Aufgaben.
**1)** Nenne den Geburtsort von Vladimir Ivan Leventon laut dem Text über Val Lewton.
**2)** Fasse den Absatz aus dem Text über Val Lewton, der mit „Val Lewton wurde als Sohn“ beginnt, als kurze Liste mit seinen wichtigsten Fakten zusammen.
**3)** Schreibe aus dem Text über Val Lewton den Abschnitt von „Vladimir Ivan Leventon“ bis einschließlich „Geschichten merken konnte.“ wortgetreu ab.

Dokumenttext.

──────

Vladimir Ivan Leventon (* 7. Mai 1904 in Jalta, Russisches Kaiserreich; † 14. März 1951 in Hollywood, Kalifornien) war ein (eingebürgerter) US-amerikanischer Filmproduzent und Drehbuchautor. Er schuf das Genre der „denkenden“ Horrorfilme, die den Schrecken eher in der Vorstellung des Zuschauers entstehen lassen, als ihn direkt auf der Leinwand zu zeigen.
Leben und Werk
Val Lewton wurde als Sohn von Nina Leventon, einer Schwester der Schauspielerin Alla Nazimova und späterer Taufpatin der späteren amerikanischen First Lady Nancy Reagan, 1904 auf der Krim geboren. 1905 siedelte die Familie nach Berlin über. 1909 wanderte er mit seiner Schwester und seiner Mutter in die USA aus. In New York City wuchs er auf und änderte seinen Namen in Val Lewton. Er war offenbar ein konfliktscheues Kind. Sein Leben lang galt er als Leseratte, die sich zudem alle je gelesenen Geschichten merken konnte.

──────

Bereitgestellte Daten.
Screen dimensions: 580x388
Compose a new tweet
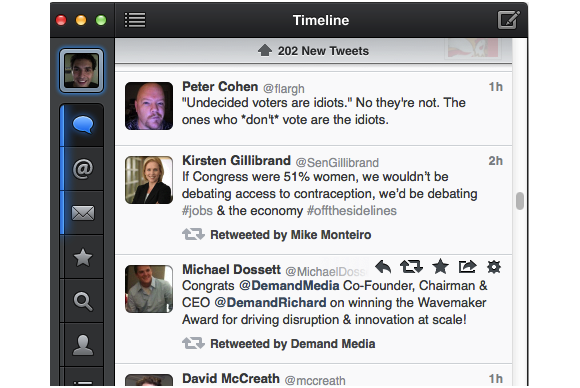509,20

──────

Antworten je Aufgabe.
**1)** Er wurde in Jalta im Russischen Kaiserreich geboren.

**2)**
- 1904 auf der Krim geboren, Sohn von Nina Leventon, einer Schwester der Schauspielerin Alla Nazimova
- 1905 Umzug der Familie nach Berlin
- 1909 Auswanderung mit Schwester und Mutter in die USA
- Aufgewachsen in New York City, Namensänderung zu Val Lewton
- Offenbar ein konfliktscheues Kind
- Lebenslang eine Leseratte, die sich alle gelesenen Geschichten merken konnte

**3)**
Vladimir Ivan Leventon (* 7. Mai 1904 in Jalta, Russisches Kaiserreich; † 14. März 1951 in Hollywood, Kalifornien) war ein (eingebürgerter) US-amerikanischer Filmproduzent und Drehbuchautor. Er schuf das Genre der „denkenden“ Horrorfilme, die den Schrecken eher in der Vorstellung des Zuschauers entstehen lassen, als ihn direkt auf der Leinwand zu zeigen.
Leben und Werk
Val Lewton wurde als Sohn von Nina Leventon, einer Schwester der Schauspielerin Alla Nazimova und späterer Taufpatin der späteren amerikanischen First Lady Nancy Reagan, 1904 auf der Krim geboren. 1905 siedelte die Familie nach Berlin über. 1909 wanderte er mit seiner Schwester und seiner Mutter in die USA aus. In New York City wuchs er auf und änderte seinen Namen in Val Lewton. Er war offenbar ein konfliktscheues Kind. Sein Leben lang galt er als Leseratte, die sich zudem alle je gelesenen Geschichten merken konnte.